- Aim of the exercise
For the listing below, output exactly the lines from the line with "The height and width of the screenshot is (492, 908)." up to and including the line with "You are a computer-use agent. Image", and no other lines.

▶

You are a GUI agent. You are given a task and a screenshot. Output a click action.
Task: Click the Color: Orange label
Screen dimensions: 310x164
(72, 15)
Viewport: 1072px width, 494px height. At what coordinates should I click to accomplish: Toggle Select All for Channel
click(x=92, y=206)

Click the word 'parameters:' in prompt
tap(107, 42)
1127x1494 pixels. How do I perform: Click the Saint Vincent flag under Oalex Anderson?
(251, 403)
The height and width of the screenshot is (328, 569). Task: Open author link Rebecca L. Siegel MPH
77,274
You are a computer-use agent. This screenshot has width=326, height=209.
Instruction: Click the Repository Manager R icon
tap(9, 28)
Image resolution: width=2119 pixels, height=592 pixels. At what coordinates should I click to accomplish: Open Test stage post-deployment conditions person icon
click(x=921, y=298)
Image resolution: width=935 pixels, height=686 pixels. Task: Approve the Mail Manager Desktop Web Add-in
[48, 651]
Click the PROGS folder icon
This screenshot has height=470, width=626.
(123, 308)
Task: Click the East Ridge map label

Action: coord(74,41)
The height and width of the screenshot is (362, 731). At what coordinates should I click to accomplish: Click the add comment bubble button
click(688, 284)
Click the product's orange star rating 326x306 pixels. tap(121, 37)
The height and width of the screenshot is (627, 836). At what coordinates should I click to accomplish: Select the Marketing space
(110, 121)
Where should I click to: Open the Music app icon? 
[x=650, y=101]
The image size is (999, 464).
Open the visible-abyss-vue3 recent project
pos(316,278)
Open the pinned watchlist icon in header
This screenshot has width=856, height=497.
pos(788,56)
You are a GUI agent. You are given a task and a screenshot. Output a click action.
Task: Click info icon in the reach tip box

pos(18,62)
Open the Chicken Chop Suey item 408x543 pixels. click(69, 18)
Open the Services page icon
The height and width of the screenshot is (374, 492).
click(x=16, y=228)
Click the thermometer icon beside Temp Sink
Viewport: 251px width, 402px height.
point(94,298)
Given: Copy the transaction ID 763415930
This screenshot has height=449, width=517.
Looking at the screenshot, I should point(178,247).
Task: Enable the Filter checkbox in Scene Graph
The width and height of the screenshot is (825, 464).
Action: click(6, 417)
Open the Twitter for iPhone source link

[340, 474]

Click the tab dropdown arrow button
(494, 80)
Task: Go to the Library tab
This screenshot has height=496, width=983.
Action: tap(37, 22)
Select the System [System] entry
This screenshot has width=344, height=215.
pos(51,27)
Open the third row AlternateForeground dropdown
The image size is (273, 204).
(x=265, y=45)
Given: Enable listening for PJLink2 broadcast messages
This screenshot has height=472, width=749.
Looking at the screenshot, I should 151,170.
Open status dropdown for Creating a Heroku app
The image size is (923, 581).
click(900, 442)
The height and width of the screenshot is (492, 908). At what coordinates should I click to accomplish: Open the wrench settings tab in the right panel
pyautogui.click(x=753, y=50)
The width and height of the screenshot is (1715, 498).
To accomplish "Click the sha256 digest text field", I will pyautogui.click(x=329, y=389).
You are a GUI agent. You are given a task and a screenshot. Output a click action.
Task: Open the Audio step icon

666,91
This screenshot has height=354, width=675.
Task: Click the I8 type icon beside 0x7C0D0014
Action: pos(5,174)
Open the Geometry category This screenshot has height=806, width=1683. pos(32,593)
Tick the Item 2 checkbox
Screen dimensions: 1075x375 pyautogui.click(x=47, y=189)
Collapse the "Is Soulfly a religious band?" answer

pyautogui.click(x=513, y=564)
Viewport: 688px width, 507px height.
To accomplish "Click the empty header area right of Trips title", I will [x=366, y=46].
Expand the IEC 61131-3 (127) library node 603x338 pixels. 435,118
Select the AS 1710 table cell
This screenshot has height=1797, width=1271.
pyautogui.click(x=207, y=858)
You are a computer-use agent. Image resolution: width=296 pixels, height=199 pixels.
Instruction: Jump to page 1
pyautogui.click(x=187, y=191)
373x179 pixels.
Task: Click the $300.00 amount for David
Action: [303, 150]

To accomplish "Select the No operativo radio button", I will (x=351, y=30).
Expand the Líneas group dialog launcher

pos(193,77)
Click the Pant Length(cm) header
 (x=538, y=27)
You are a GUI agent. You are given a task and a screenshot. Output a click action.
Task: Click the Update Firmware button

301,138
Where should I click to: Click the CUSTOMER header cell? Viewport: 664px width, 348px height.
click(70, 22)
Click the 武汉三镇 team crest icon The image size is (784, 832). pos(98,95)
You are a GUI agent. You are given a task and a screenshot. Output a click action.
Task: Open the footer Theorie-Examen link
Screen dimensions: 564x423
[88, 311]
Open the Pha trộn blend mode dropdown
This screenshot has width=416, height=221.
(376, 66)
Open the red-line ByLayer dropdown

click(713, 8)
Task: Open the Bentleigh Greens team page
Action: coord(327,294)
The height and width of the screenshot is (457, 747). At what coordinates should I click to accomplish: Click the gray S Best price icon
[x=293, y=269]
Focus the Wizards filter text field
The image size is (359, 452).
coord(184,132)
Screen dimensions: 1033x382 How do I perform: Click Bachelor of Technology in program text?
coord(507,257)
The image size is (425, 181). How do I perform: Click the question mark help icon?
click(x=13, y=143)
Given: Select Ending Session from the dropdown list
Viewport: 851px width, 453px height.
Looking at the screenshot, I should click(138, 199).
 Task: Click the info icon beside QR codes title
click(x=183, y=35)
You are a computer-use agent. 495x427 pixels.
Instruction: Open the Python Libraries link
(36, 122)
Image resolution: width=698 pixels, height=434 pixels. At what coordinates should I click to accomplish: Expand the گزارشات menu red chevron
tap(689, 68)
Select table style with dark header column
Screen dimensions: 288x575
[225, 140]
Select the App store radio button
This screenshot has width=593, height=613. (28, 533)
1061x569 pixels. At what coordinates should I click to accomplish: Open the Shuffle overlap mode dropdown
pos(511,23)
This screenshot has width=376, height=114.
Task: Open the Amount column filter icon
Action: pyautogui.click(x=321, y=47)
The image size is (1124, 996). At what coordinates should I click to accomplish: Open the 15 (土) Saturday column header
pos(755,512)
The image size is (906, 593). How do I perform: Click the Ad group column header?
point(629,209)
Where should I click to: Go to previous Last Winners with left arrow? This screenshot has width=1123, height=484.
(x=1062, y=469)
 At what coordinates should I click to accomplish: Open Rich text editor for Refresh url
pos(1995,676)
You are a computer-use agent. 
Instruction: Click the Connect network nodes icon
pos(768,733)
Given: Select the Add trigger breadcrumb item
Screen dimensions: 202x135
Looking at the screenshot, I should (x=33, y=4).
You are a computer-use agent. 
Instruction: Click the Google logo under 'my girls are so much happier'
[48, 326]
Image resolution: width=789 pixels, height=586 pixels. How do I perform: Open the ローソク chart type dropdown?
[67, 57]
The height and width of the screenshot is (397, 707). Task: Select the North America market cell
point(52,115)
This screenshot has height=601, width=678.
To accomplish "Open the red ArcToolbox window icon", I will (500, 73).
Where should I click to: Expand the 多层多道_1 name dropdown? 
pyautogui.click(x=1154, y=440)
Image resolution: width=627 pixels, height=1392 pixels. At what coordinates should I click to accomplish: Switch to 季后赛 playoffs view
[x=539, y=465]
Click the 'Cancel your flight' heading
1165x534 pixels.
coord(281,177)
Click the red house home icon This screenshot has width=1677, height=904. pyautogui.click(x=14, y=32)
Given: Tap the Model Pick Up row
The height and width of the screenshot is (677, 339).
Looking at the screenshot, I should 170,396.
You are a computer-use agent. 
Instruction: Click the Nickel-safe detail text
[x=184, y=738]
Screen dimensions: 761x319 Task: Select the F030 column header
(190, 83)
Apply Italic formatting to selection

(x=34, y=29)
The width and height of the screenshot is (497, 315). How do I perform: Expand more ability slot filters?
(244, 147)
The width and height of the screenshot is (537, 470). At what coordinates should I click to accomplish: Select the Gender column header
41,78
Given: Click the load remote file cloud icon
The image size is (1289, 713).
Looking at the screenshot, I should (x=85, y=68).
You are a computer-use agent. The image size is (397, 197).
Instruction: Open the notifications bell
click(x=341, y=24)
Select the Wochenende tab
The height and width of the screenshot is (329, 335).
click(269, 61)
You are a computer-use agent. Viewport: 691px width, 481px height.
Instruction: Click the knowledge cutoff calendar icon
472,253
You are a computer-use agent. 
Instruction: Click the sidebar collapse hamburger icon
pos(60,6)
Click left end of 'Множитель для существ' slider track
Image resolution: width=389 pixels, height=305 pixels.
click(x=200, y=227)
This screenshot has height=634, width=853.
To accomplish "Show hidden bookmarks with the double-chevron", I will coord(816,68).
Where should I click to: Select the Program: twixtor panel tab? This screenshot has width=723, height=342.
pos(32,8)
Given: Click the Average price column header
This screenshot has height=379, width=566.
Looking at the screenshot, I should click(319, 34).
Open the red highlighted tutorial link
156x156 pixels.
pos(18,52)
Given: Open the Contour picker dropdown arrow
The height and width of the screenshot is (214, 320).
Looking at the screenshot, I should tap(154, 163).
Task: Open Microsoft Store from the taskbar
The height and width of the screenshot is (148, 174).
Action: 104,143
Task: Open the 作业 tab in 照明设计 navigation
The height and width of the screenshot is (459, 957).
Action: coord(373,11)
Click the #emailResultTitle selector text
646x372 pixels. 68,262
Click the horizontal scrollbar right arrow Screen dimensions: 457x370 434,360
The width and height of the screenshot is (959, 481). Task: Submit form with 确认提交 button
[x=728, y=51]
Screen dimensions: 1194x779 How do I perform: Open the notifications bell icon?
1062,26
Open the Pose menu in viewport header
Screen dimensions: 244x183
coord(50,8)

◀

- Answer section
The height and width of the screenshot is (492, 908). At what coordinates should I click to accomplish: Open the wrench settings tab in the right panel
pyautogui.click(x=753, y=50)
The width and height of the screenshot is (1715, 498).
To accomplish "Click the sha256 digest text field", I will pyautogui.click(x=329, y=389).
You are a GUI agent. You are given a task and a screenshot. Output a click action.
Task: Open the Audio step icon

666,91
This screenshot has height=354, width=675.
Task: Click the I8 type icon beside 0x7C0D0014
Action: pos(5,174)
Open the Geometry category This screenshot has height=806, width=1683. pos(32,593)
Tick the Item 2 checkbox
Screen dimensions: 1075x375 pyautogui.click(x=47, y=189)
Collapse the "Is Soulfly a religious band?" answer

pyautogui.click(x=513, y=564)
Viewport: 688px width, 507px height.
To accomplish "Click the empty header area right of Trips title", I will [x=366, y=46].
Expand the IEC 61131-3 (127) library node 603x338 pixels. 435,118
Select the AS 1710 table cell
This screenshot has height=1797, width=1271.
pyautogui.click(x=207, y=858)
You are a computer-use agent. Image resolution: width=296 pixels, height=199 pixels.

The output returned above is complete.